Eyes Have It: Big Screen Is Best for Online Video
Sep 27, 2012 10:29 AM PT
More viewers are using their TV screens to watch downloaded or streamed video content instead of the tinier screens on their laptops, tablets or smartphones, according to new research from NPD Group.
The report found that over the past year, consumers using their TV as the primary screen when watching downloaded or streaming digital content jumped from 33 to 45 percent.
That media content includes YouTube videos, streamed TV shows from Hulu, or movies they bought from iTunes or other services. If consumers purchased those shows via a PC or mobile device, NPD found that more are connecting it to a home device such as a TV or gaming console, or using their smart TV services to watch content from streaming services such as Netflix or Hulu Plus directly from the TV.
Netflix Watch Instantly is the prime example of web-to-TV video, said NPD, noting that 40 percent of viewers watching online video on TV used connected TVs to stream video from Netflix. Another 12 percent watched content from Hulu Plus.
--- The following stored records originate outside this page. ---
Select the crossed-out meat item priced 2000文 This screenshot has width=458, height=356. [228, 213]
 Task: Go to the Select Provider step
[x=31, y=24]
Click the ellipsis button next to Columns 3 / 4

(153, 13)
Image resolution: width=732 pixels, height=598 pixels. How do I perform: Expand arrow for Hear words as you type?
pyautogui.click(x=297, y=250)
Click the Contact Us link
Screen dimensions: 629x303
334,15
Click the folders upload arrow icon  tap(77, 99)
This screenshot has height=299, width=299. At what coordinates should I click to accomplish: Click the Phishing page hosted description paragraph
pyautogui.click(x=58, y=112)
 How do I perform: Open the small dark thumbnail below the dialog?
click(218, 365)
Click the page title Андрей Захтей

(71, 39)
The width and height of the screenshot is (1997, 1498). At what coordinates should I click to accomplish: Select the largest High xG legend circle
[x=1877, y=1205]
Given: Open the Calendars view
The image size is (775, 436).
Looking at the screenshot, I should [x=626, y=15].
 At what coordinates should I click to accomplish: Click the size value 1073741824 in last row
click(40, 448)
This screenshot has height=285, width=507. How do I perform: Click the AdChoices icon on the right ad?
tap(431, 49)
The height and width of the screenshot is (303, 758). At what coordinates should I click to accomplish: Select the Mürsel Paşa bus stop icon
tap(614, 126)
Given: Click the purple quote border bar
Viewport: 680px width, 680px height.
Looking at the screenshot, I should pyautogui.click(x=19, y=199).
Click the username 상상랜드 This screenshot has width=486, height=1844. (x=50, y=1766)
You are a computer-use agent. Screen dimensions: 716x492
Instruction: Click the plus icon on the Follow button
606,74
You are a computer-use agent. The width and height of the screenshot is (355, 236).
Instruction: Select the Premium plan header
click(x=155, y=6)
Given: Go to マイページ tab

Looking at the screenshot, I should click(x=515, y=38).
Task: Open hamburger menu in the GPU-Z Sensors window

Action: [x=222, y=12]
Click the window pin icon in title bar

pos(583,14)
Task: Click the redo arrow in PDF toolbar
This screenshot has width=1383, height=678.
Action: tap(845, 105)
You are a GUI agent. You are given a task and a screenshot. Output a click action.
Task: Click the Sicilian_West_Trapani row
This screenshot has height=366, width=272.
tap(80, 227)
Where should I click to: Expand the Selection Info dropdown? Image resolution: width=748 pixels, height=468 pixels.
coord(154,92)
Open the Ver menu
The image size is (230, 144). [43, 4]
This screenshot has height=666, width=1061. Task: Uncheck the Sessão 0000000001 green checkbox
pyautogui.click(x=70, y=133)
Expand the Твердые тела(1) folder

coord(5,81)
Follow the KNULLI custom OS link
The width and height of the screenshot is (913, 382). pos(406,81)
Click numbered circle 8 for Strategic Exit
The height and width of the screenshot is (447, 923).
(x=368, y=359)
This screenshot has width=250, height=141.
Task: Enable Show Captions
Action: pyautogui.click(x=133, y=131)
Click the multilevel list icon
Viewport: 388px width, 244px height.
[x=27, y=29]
As the number of users turning to their TV screens rose, NPD found consumers using a PC as their primary screen for viewing streamed video content dropped, down to 31 percent from 48 percent a year ago.
NPD did not respond to our request for further detail on the story.
The growth in TV screens for online video is a sign that online video is becoming a verified media option in many homes in the U.S., said NPD. Before, streamed or downloaded videos were often only utilized by younger tech-savvy consumers or early adopters willing to navigate a more complex system of connecting devices, said Alfred Poor, author of the HDTV Almanac and analyst with GigaOM Pro.
Now, however, with the help of smart TVs and easy-to-use streaming services, a new mainstream crowd is able to view TV or video content in the comfort of their living room.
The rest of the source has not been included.